Michael Smith was executed by the State of Virginia for the sexual assault and murder of a woman. According to court documents Michael Smith who was just released from prison after serving time for sexual assault would attack, sexually assault and murder a woman. Michael Smith would be arrested, convicted and sentenced to death. Michael Smith would be executed by way of the electric chair on August 31, 1986
Michael Smith More News
A man who said the devil made him rape and murder a woman has been executed in Virginia’s electric chair after spending 8 1/2 years on death row.
″Father, I am here,″ Michael Marnell Smith said just before the first of two 55-second jolts of current ran through his body Thursday night, a half hour after the U.S. Supreme Court rejected his appeal.
Smith, 40, who spent more time on death row than anyone else now facing execution in Virginia, died at the State Penitentiary at 11:42 p.m., said Corrections Department spokesman Wayne Farrar.
In a 5-3 decision, the nation’s highest court rejected Smith’s appeal at 11:10 p.m. Earlier in the day, federal district and appeals court judges refused to block the execution, the state’s fifth since it resumed executions in 1982 and first in more than a year. The execution was the nation’s 12th this year.
Smith was condemned for the May 23, 1977, murder of Audrey Jean Weiler, a mother of two who was attacked as she strolled by the James River on her 36th birthday. He had been out of prison for less than five months after serving three years for rape.
In an affidavit, Smith said he met Mrs. Weiler on a beach and helped her pull some thorns from her feet. He then took her to the woods, forced her to disrobe, raped her, choked her, dragged her to the beach, held her head under water, stabbed her three times and left her corpse in the river.
He blamed his crimes on the devil.
Smith appeared dazed when led into the execution chamber, then peered into the witness room, which was occupied by reporters for the first time since the resumption of executions in Virginia. He prayed from the moment he was brought in until the first surge of electricity hit him.
″I come to thee, O Lord,″ he said. ″Father, your holy spirit, accept me, O Lord, I pray.″
″Father,″ he said, ″I am here.″
The prison chaplain responded, ″God bless you,″ as the current jolted Smith’s body.

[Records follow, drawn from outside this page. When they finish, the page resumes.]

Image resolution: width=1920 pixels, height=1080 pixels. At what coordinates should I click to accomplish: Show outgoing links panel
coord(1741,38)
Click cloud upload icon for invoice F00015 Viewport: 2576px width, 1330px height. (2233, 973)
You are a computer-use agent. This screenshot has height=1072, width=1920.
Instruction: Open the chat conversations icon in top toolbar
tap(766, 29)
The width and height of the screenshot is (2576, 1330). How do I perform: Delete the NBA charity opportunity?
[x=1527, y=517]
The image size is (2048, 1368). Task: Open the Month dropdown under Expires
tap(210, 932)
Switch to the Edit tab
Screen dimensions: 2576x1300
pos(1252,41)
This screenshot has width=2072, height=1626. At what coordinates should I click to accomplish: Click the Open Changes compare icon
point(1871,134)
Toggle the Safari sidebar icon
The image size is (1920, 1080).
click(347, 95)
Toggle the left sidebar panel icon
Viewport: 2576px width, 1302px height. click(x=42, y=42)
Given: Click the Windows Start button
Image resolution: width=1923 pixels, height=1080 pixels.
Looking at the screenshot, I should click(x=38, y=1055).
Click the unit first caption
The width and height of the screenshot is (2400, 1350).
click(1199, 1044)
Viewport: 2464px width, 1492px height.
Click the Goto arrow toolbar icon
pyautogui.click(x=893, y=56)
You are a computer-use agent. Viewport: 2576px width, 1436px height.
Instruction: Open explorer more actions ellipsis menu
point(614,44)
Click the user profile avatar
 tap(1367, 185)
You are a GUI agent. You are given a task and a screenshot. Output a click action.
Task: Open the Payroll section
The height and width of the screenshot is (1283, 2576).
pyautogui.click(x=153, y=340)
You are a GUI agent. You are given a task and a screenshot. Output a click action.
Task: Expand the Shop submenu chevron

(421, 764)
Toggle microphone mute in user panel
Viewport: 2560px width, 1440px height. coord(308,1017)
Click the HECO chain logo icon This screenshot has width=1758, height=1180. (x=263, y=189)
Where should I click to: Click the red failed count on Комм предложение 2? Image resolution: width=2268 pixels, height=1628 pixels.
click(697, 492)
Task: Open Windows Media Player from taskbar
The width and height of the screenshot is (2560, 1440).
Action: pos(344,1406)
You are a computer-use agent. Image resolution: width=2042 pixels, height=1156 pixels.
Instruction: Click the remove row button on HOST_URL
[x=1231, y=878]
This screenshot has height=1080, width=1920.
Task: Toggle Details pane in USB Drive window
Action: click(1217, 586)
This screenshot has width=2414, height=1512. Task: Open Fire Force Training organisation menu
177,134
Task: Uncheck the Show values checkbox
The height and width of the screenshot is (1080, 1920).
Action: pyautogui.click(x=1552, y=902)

Outside the prison, about 100 people protested for and against the death penalty.
Smith’s lawyers had requested a stay of execution from the lower courts until the Supreme Court could rule on whether death sentences are applied unfairly against blacks when whites are the victims.
Michael Smith was black and his victim white.
The Supreme Court, without comment, refused to review the appeal, with Justices Harry A. Blackmun, William Brennan Jr. and Thurgood Marshall dissenting, and John Paul Stevens not participating.
Smith had been ″pleasant, cooperative and very much in contact with reality″ as he awaited his execution, said Dwight Perry, operations officer at the penitentiary. Smith, a father of three, was visited by at least three clergymen and a brother during his final hours.